Irónico resulta igualmente que Gotthold Ephraim Lessing, a quien se atribuye el mérito de la separación doctrinal definitiva de aquello que la práctica antropológica de las cavernas había unido, los iconos y los símbolos, y poco menos que el descubrimiento de que cada tipo de signo humano posee su semiótica propia, sin que ninguna de ellas sea reducible, y ni siquiera traducible por completo, a las otras, no hiciera más que amplificar una ingeniosa y lapidaria perogrullada de La Fontaine: «Las palabras y los colores no son cosas semejantes, ni los ojos son tampoco las orejas» («El cuadro», en Cuentos libertinos).

Por no hablar del autor sin el cual ningún manual de estudios interartísticos estaría completo, el latino Horacio, para el que la poesía debía, si quería conquistar y defender su cuota de mercado, proponer al receptor una inmersión sensorial y una sugestión emocional al menos equivalentes a las que lograba producir en el suyo la pintura, anticipándose de esta suerte a quienes encuentran hoy la literatura convencional insuficiente en su monótona o monomodal verbalidad y la reclaman aumentada o «expandida».
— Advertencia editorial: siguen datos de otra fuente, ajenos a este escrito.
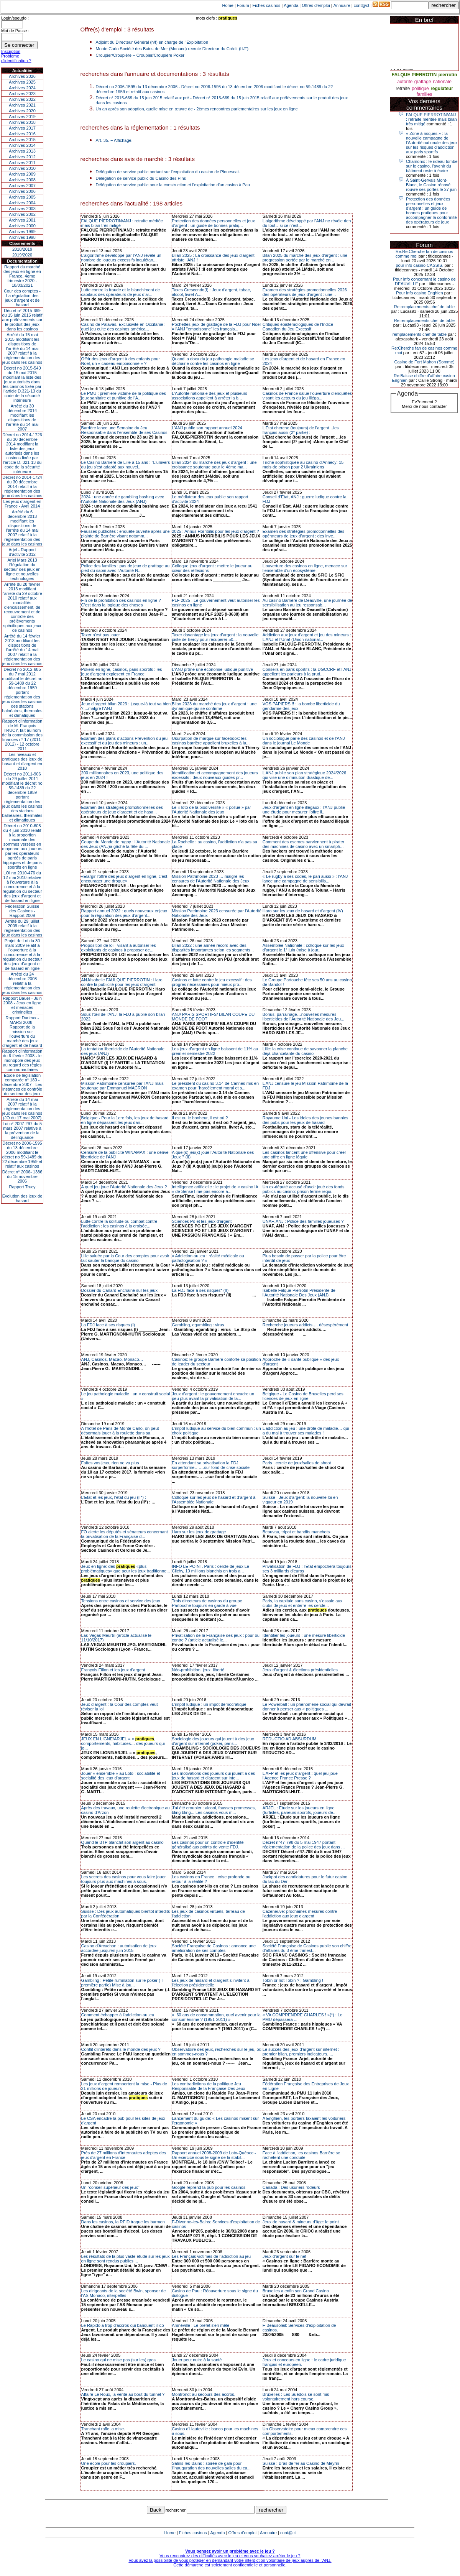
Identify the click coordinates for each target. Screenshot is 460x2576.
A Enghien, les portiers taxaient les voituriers (304, 2118)
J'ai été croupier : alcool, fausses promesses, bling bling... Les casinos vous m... (214, 1810)
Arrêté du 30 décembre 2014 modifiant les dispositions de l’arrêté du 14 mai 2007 (22, 417)
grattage (422, 81)
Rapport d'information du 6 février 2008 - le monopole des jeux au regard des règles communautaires (22, 1060)
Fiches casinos (267, 5)
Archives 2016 (22, 133)
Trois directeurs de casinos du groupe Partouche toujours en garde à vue (207, 1603)
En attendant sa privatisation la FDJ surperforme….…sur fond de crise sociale (211, 1465)
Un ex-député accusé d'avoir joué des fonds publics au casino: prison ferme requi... (304, 1189)
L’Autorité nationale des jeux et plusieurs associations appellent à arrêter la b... (209, 395)
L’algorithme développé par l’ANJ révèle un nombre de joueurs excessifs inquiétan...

Así, podríamos seguir seleccionando fragmentos de otra doxa, en este caso, la académica, y procurar concertarlos de modo que las grandes voces de la historia del arte y de la literatura, de la estética y de la teoría del conocimiento, dieran la impresión de dialogar entre sí como en un simposio de sabios desinteresados; y de discutir, por encima de toda barrera espacial y temporal, los méritos y deméritos respectivos de las artes de la palabra y de las artes de la imagen, y sus condiciones formales de ejercicio.